**WHAT YOU WILL DO:** Copy the stretch from "Jensen also filmed" through "ring of spectators." word for word from the profile of Jeff Jensen below.

**SUPPLIED PASSAGE:**
The Jeff Jensen people know is the Jeff Jensen in a suit and tie, the financial adviser overseeing portfolios of major foundations, corporations and wealthy individuals. He’s the Jeff Jensen in his downtown Colorado Springs office, the mover and shaker counting the mayor as one friend in one high place.

John Suthers doesn’t know the other Jeff Jensen.

“I have probably five clients who know,” says Jensen, 53.

So everyone else might be surprised to know what he does away from the Springs — very far away.

To remote jungles and deserts, to villages of Africa, to slums of Asia, and to other far-flung pockets of the third world, Jensen has embarked with camera in hand, searching for people much different from him.

“I like to go out to these harder-to-get-to areas,” he says. “I’m fascinated in seeing cultures as traditional as possible.”

A handful were seen in Papua New Guinea: the “mud men” of the Asaro tribe, wearing clay masks to continue a deep ritual; the “crocodile men” of the Chambi, who scar themselves to represent scales of the beast they hold sacred; and the “skeleton men” of the Narku, who resemble the dead to honor their ancestors.

Indigenous people largely represent Jensen’s photography.

They are, for example, the Pygmies of the Democratic Republic of the Congo — the slight-of-stature families he reached alongside several bodyguards, bribing men at security checkpoints along the way. There in the forest, Jensen took photos of the tribe while hunting, which was done with a net on which he later slept.

Another week in the Brazilian Amazon, Jensen hunted dinner (monkeys) with blow darts dipped in frog poison. Also there, Jensen smoked ayahuasca, the hallucinogenic favored by the Mayoruna chief. The smoke fills the night air of a video Jensen shot, a man at the center telling a story, surrounded by screeches and howls of the wild.

Jensen also filmed a scene that suddenly descended upon him in southwest Ethiopia: stick fighting between men of multiple tribes. The video sways while Jensen’s security guard maneuvers him in a chaotic ring of spectators.

But more than anything, Jensen prefers capturing people’s faces. He abides by a code, he says, asking permission and exchanging something with subjects.

One was a woman in India who counted herself among the last of her people.

“She’s just beautiful to me,” Jensen says, showing another wrinkled woman elsewhere, on the streets of Bangladesh. “I think she told me she was 95 years old. Just look at her ... You think, What did she go through? Where has she been?”

That’s the kind of thinking he wants among viewers of his first exhibit, which he has had to postpone due to COVID-19. Jensen is also planning two coffee table books. In the meantime, he displays some of his work on Instagram and jeffjensenphotostudios.com.

**DATASET CONTENT:**
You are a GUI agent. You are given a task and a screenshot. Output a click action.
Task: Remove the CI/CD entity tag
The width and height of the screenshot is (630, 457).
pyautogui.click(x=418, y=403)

**SOLUTION TO THE PROBLEM:**
Jensen also filmed a scene that suddenly descended upon him in southwest Ethiopia: stick fighting between men of multiple tribes. The video sways while Jensen’s security guard maneuvers him in a chaotic ring of spectators.